Etihad weighs Alitalia deal
Equity partnerships have helped deliver a wider network of 400 destinations
dubai — From Serbia to the Seychelles, Etihad Airways chief James Hogan is being greeted as a saviour for his willingness to bail out cashstrapped carriers.
Since 2011 the Australian has acquired stakes in seven companies spanning Aer Lingus on Europe’s western fringe to Virgin Australia Holdings Ltd on the shores of the Pacific, feeding more traffic via Abu Dhabi, Etihad’s hub. His next move may be the boldest yet: Alitalia, a carrier dogged by bloated payrolls, state meddling and chronic losses.
Founded in 2003, 18 years after Emirates and nine after Qatar Airways, Etihad needed something more than organic growth to gain global scale, according to Hogan, 57.
His first move was to take a 2.99 per cent holding in Air Berlin in 2011, lifting it to 29 per cent months later. He has since added stakes in Air Seychelles Ltd, Aer Lingus Group, Virgin Australia, Air Serbia — formally Jat Airways — and Jet Airways India Ltd, and is seeking regulatory approval to invest in Swiss regional carrier Darwin Airline.
Hogan said this week that Etihad is in the process of negotiating the “next stage” of its deal with Air Berlin after the German carrier said it needs to improve liquidity. The CEO has sought to drive a tough bargain, securing five-year managements contract in Serbia and the Seychelles.
Investing in perennially unprofitable Alitalia, where losses have exceeded €1.1 billion ($1.5 billion) in five years, may be a tougher challenge.
Abu Dhabi is “very supportive” of Etihad’s vision, Hamad Abdullah Al Mass, executive director for international economic relations at the Department of Economic Development, said in an interview in Hanover, Germany, so much so that the emirate is funding a 30 million-passenger terminal to permit its expansion.
Hogan’s strategy is partly a re- sponse to legal curbs that generally limit full airline mergers to intranational and regional deals such as those that saw the emergence of three main network carriers in the US and Air France-KLM Group and IAG, owner of British Airways and Spain’s Iberia, in Europe.

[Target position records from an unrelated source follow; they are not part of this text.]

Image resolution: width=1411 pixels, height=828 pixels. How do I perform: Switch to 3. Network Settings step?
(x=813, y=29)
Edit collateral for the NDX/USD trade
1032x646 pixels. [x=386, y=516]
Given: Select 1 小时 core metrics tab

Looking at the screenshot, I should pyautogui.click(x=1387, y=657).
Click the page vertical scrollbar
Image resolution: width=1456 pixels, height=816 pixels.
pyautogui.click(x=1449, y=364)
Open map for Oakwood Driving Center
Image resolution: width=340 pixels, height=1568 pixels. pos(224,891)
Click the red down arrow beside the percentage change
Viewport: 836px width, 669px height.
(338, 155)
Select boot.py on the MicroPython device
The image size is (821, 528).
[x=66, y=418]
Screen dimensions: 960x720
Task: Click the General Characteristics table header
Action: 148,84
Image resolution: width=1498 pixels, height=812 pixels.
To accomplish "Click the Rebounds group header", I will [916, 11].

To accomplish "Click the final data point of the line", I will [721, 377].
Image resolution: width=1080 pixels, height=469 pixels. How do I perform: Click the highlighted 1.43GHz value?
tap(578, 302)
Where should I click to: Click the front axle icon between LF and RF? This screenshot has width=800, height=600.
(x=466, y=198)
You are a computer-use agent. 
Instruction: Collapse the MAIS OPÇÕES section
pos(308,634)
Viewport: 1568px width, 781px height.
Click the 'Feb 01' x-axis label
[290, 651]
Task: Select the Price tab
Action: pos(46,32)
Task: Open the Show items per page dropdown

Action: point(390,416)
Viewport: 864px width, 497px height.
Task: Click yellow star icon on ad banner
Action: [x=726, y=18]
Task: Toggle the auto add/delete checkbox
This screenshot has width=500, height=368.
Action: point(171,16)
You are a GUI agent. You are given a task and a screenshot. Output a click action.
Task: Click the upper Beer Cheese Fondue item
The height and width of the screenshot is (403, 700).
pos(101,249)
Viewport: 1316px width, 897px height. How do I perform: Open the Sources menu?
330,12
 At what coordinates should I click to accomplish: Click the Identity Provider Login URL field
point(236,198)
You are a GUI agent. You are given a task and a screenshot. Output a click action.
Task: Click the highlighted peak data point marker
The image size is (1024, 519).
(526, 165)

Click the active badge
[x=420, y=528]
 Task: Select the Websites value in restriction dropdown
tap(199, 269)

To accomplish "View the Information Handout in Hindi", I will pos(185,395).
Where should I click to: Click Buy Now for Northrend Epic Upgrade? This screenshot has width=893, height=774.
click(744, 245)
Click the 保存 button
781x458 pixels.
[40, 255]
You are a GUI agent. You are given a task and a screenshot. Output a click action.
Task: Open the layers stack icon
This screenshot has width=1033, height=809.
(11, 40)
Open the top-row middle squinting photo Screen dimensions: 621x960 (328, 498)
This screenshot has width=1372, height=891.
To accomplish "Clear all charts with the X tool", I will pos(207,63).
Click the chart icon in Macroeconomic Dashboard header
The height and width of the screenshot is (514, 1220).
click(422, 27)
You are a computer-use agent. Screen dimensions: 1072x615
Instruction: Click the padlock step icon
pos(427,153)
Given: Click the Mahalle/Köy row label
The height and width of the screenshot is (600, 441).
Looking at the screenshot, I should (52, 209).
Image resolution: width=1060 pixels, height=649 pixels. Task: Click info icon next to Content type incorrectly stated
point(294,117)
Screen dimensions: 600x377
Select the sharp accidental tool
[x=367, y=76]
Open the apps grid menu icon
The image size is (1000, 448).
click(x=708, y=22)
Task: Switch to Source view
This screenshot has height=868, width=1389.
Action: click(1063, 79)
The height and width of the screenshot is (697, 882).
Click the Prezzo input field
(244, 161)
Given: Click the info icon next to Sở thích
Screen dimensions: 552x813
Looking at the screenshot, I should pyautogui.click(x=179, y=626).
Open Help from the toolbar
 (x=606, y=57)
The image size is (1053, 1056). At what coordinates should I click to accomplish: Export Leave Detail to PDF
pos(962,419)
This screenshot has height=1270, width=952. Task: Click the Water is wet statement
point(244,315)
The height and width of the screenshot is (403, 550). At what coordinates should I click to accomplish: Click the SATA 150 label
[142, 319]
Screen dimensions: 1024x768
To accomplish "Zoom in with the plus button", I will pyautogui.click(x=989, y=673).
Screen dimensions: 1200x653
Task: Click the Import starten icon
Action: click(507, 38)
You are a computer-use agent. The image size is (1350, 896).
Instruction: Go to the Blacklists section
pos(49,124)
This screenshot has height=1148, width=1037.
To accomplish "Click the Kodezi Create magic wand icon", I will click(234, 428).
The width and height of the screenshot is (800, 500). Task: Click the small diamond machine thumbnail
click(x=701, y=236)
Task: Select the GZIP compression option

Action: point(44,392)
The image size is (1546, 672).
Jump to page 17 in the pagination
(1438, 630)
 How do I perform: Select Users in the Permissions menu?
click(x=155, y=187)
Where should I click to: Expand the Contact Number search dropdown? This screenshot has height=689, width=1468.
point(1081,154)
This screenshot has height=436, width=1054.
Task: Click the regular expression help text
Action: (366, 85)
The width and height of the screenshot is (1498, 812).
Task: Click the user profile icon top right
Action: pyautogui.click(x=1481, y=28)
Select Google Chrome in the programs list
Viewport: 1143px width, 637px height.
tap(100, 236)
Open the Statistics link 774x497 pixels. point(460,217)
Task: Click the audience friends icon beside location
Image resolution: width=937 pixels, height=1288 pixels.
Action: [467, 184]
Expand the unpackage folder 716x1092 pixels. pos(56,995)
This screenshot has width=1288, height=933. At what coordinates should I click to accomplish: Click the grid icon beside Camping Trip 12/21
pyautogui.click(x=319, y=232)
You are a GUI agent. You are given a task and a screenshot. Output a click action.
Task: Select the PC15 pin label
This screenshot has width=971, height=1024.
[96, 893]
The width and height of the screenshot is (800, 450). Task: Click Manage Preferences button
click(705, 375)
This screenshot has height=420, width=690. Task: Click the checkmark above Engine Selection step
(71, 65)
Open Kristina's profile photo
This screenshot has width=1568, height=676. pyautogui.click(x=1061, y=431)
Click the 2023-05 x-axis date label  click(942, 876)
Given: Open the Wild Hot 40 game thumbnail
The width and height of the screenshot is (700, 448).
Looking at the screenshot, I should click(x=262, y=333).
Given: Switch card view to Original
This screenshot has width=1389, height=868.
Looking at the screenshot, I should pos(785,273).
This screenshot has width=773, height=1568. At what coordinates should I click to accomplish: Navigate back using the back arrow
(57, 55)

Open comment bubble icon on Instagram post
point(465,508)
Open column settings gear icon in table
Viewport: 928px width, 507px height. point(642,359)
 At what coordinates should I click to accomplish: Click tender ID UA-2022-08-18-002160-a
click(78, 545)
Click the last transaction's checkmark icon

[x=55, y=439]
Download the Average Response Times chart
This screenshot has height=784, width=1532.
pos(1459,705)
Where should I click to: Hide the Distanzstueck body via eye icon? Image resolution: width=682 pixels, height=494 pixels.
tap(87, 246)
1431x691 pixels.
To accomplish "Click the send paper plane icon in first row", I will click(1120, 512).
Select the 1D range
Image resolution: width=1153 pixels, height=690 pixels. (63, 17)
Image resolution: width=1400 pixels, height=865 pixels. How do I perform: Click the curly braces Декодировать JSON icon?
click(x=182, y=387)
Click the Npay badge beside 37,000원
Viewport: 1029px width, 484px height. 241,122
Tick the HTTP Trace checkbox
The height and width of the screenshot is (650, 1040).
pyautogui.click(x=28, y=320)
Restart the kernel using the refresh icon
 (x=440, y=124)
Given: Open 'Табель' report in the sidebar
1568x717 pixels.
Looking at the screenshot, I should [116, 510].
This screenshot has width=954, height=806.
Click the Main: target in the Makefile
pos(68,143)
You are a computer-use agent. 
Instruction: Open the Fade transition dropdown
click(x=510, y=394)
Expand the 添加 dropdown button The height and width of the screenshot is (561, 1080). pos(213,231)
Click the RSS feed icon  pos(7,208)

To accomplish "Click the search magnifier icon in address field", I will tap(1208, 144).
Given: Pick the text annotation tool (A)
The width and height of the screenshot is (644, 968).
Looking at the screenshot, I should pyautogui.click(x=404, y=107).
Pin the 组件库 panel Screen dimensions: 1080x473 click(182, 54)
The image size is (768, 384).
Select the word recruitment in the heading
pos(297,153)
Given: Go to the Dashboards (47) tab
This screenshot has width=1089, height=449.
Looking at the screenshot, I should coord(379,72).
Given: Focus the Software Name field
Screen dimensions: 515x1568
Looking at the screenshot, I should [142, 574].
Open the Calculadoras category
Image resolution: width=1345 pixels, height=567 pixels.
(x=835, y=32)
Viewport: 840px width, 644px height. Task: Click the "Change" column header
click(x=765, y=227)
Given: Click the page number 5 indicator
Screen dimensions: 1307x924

Etihad aside, top carriers have largely spurned the minority holdings available beyond their home markets in favour of boosting connections and traffic via global alliances such as the BA-led Oneworld, which Qatar Airways joined last year. They have also begun to embrace joint venture deals, which need antitrust immunity and let allies operate as one entity in key markets such as the trans-Atlantic and trans-Pacific, sharing revenue and costs and combining timetables.
Hogan says he opted for a unique course after the three global groups — Star, SkyTeam and Oneworld — proved resistant to upstart Gulf carriers muscling in on the most lucrative travel flows with their mega-hubs and huge wide-body fleets.
“The alliances didn’t want to talk to us,” he said in a telephone interview on March 3. “We felt that knocking on the door was a waste of our time.”
For Etihad, which has 103 routes, the so-called “equity partnerships” have helped deliver a wider network of 400 destinations. Hogan says that’s “smarter” than buying 200 more planes to add to the 95 already in the fleet and 200 on order. Of the eight carriers in which Etihad has invested or is pursuing a bid, only two, Aer Lingus and Air Seychelles, make money. The former had net income of €34.1 million in 2013, while the Indian Ocean airline earned $1 million in fiscal 2012.
While Hogan has said Air Serbia and Darwin should become profitable this year, that leaves Air Berlin, Jet Airways and Virgin Australia — the three biggest carriers in which Etihad has stakes by passenger numbers — still losing cash.
John Strickland, director of London-based JLS Consulting Ltd, said that while Hogan’s overarching aim of redirecting passengers via Abu Dhabi has a sound logic, his diverse investments require a tough-to-deliver homogeneity in management, product and financial approach.
“No other airline is doing what they’re doing to this scale,” he said. “That’s because of the risks attached.”
Hogan is meanwhile working on commercial terms with Alitalia after weeks of scrutiny that dragged a deal beyond the April 30 deadline set in February. Air France’s plan to boost an existing stake foundered at the same stage over job cuts.
“He’s trying to prove the unproven,” said Alex Cruz, CEO of Vueling Airlines, the discount unit of IAG that’s adding routes in Italy. “This will be truly James Hogan’s big challenge, both from a management and a cultural perspective.”